§ WHAT THE EXERCISE ASKS
What is the number of lines in the records that contain "will"? Give only that number.

§ THE DATA
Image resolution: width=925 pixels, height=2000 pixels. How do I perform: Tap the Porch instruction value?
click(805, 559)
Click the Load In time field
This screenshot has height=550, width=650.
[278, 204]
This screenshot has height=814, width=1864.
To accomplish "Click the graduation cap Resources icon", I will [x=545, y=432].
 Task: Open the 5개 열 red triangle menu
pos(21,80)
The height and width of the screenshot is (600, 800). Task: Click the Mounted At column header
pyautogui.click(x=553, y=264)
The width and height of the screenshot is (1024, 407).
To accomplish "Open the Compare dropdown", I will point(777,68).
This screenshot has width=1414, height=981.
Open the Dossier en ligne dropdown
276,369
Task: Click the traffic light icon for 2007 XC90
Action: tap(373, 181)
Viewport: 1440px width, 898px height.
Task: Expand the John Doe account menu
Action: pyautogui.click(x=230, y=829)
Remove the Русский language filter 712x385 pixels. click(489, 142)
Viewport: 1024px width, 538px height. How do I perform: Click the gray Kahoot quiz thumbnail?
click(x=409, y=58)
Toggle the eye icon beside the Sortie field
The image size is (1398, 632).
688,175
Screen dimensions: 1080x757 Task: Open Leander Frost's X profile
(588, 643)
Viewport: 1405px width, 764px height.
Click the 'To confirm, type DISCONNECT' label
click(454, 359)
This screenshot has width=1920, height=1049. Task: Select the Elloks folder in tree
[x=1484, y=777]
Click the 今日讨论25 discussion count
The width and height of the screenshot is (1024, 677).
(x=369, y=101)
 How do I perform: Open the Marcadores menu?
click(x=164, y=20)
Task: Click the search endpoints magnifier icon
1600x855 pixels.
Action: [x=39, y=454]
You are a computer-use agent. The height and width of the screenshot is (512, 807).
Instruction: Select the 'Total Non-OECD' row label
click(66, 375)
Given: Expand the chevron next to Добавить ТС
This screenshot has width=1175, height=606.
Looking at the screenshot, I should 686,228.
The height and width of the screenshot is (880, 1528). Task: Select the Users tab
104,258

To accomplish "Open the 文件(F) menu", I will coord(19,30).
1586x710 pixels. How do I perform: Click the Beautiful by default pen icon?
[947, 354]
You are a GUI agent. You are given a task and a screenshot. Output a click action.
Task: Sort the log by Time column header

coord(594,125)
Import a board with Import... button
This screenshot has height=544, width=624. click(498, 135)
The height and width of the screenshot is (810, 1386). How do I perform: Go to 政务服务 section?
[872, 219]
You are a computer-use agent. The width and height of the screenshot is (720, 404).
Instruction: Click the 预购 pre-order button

§ TASK ANSWER
3